Gereksinim 1: Aşağıdaki kayıtlarda "Open the Categories" ifadesini içeren satırdan "click(x=434, y=218)" ifadesini içeren satıra kadar (her iki satır da dahil) olan satırları hiçbir değişiklik yapmadan çıktı olarak verin. Bu aralığın dışındaki hiçbir satırı eklemeyin.

Kaynak Metin:
★ ★ ★ ★ ★
Emsal Mahkeme Kararı Ankara 11. Asliye Ticaret Mahkemesi 2021/534 E. 2023/46 K. 25.01.2023 T.

Görüntülediğiniz mahkeme kararı henüz kesinleşmemiştir. Yararlı olması amacıyla eklenmiştir.

T.C. ANKARA 11. ASLİYE TİCARET MAHKEMESİ Esas-Karar No: 2021/534 Esas – 2023/46
TÜRK MİLLETİ ADINA YARGILAMA YAPMAYA VE HÜKÜM VERMEYE YETKİLİ

T.C.
ANKARA
11. ASLİYE TİCARET MAHKEMESİ
GEREKÇELİ KARAR
ESAS NO : 2021/534 Esas
KARAR NO : 2023/46

DAVA : Alacak (Eser Sözleşmesinden Kaynaklanan)
DAVA TARİHİ : 18/09/2021
KARAR TARİHİ : 25/01/2023
KARARYAZ.TRH: 27/01/2023
Mahkememizde görülmekte olan Alacak (Eser Sözleşmesinden Kaynaklanan) davasının yapılan açık yargılaması sonunda,
İDDİA:
Davacı vekilinin dava dilekçesi ile “… Müvekkili ile davalıların iş ortaklığı ile 23 sayfadan oluşan 05/01/2017 tarihli alt yüklenici sözleşmesi adı altında anlaşma imzalandığını, müvekkili tarafından alt yüklenici olarak Diyarbakır İli Kayapınar İlçesi Çölgüzeli Mevkii 736 adet konut inşaatı ile alt yapı ve çevre düzenlemesi işinde bazı kalemleri üstlendiğini, üstlenilen kalemlerin sözleşmede tek tek belirtildiğini, müvekkilinin üzerine düşen tüm edimleri yerine getirdiğini, ödenmeyen ücretler olarak bildirilen tabloda toplam imalat tutarı 7.008.164,28, KDV %18 1261469,57- , KDV Tevkifatı 252293,914, beyan edilecek KDV 1009175,656, toplam tutar 8.017.339,93, yapılan toplam ödeme ve iade 7.854.793,95, faturaları kalan alacak 162.545,98 olarak bildirildiğini, kesilen tüm bu ödemelerin müvekkiline ödemesi gerektiğini, sözleşmenin 3,4 …. sözleşme bedeline dahi olan giderler maddesinde ” ilgili mevzuat uyarınca hesaplanacak KDV sözleşme sözleşme bedelindeki birim fiyata dahil değildir” denildiğini, sözleşmenin aksine müvekkiline ödeme yapılırken belirtilen kalem kalem sayılan 1 ve 2 nolu bendlerindeki bedellere KDV dahilmiş gibi KDV kesintisi yapılarak ödeme yapıldığını, yapılan tüm ödemelerde %18 eksik ödeme yapıldığını…, fazlaya ilişkin hakları saklı kalmak kaydı ile şimdilik 50.000-TL üzerinden teminatsız ihtiyati haciz talep ettiklerini, ödeme yapılırken KDV bedeli düşülmesi sebebiyle yapılan tüm ödemelerin %18 KDV tutarı kadar ödeme yapılmasını, fazlaya ilişkin hak ve alacakları saklı kalak kaydı ile 50.000-TL’nin sözleşme tarihinden itibaren işleyecek ticari faizi ile birlikte tahsiline…, ” karar verilmesini istediği görülmüştür.
★ ★ ★ ★ ★
Girdi Kayıtları:
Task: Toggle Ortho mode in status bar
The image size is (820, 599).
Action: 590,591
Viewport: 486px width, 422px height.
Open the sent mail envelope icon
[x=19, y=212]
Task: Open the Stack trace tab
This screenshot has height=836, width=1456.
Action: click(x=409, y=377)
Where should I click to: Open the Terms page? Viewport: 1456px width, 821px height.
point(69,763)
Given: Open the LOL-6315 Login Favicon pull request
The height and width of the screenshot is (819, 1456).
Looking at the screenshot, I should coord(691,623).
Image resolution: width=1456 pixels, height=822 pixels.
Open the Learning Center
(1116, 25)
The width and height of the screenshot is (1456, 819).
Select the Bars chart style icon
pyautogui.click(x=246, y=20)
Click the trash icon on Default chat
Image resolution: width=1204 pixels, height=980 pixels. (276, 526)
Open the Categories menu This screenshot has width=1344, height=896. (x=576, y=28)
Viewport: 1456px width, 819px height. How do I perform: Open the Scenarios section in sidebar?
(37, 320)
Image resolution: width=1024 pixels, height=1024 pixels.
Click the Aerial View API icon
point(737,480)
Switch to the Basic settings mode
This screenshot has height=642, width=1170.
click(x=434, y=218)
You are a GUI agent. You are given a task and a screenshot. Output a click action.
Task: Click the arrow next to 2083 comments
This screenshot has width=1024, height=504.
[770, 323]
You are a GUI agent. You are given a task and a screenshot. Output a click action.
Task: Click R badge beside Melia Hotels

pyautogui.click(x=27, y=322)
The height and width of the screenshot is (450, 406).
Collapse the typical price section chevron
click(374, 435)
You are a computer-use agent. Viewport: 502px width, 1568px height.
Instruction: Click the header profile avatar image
★ ★ ★ ★ ★
Gereksinim 2: Kaynak metindeki "Emsal Mahkeme Kararı" ifadesinden "olması amacıyla eklenmiştir." ifadesine kadar (bu ifade dahil) olan bölümü yeniden yazın ve bu bölümde "Emsal" yerine "Örnek" koyun.

Doğru Yanıt 1:
Open the Categories menu This screenshot has width=1344, height=896. (x=576, y=28)
Viewport: 1456px width, 819px height. How do I perform: Open the Scenarios section in sidebar?
(37, 320)
Image resolution: width=1024 pixels, height=1024 pixels.
Click the Aerial View API icon
point(737,480)
Switch to the Basic settings mode
This screenshot has height=642, width=1170.
click(x=434, y=218)

Doğru Yanıt 2:
Örnek Mahkeme Kararı Ankara 11. Asliye Ticaret Mahkemesi 2021/534 E. 2023/46 K. 25.01.2023 T.

Görüntülediğiniz mahkeme kararı henüz kesinleşmemiştir. Yararlı olması amacıyla eklenmiştir.